ABOUT THIS TASK
With the pictures excluded, retype the records that follow exactly.

DATASET CONTENT
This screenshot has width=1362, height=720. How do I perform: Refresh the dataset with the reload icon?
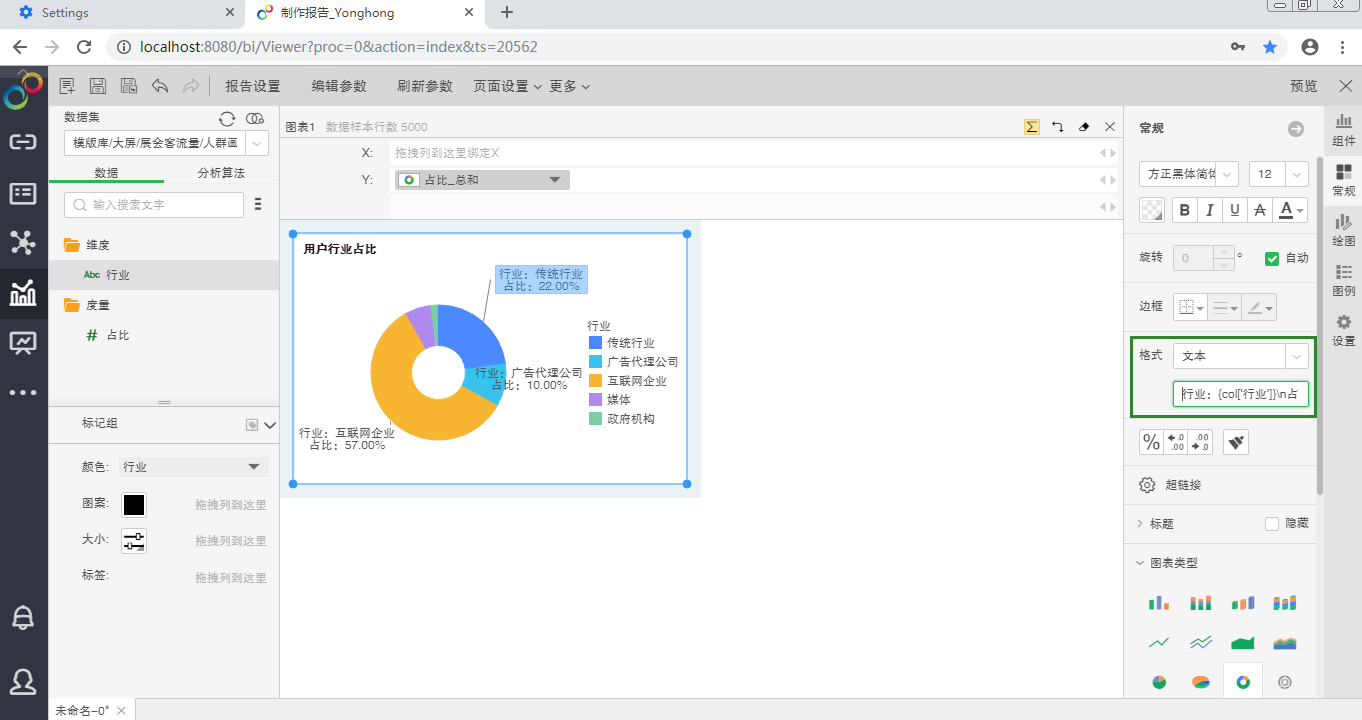[x=227, y=118]
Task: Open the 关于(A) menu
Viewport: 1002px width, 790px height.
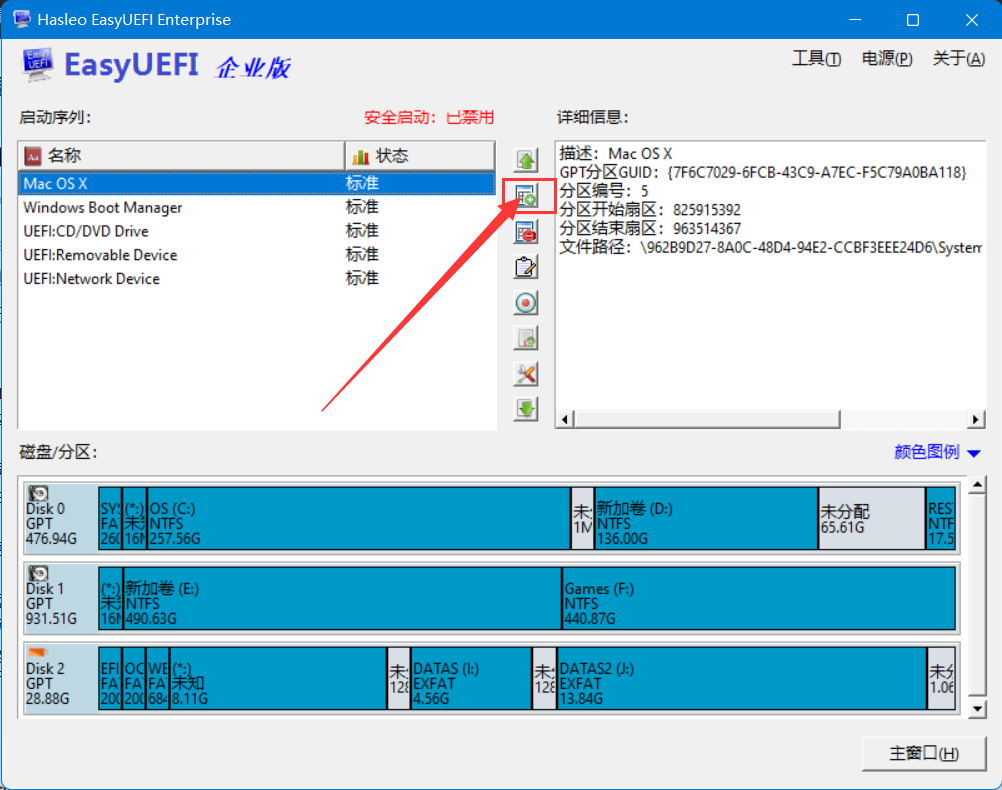Action: pos(958,59)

RESPONSE TO THIS TASK
This screenshot has width=1362, height=720. How do I perform: Refresh the dataset with the reload icon?
[x=227, y=118]
Task: Open the 关于(A) menu
Viewport: 1002px width, 790px height.
Action: pos(958,59)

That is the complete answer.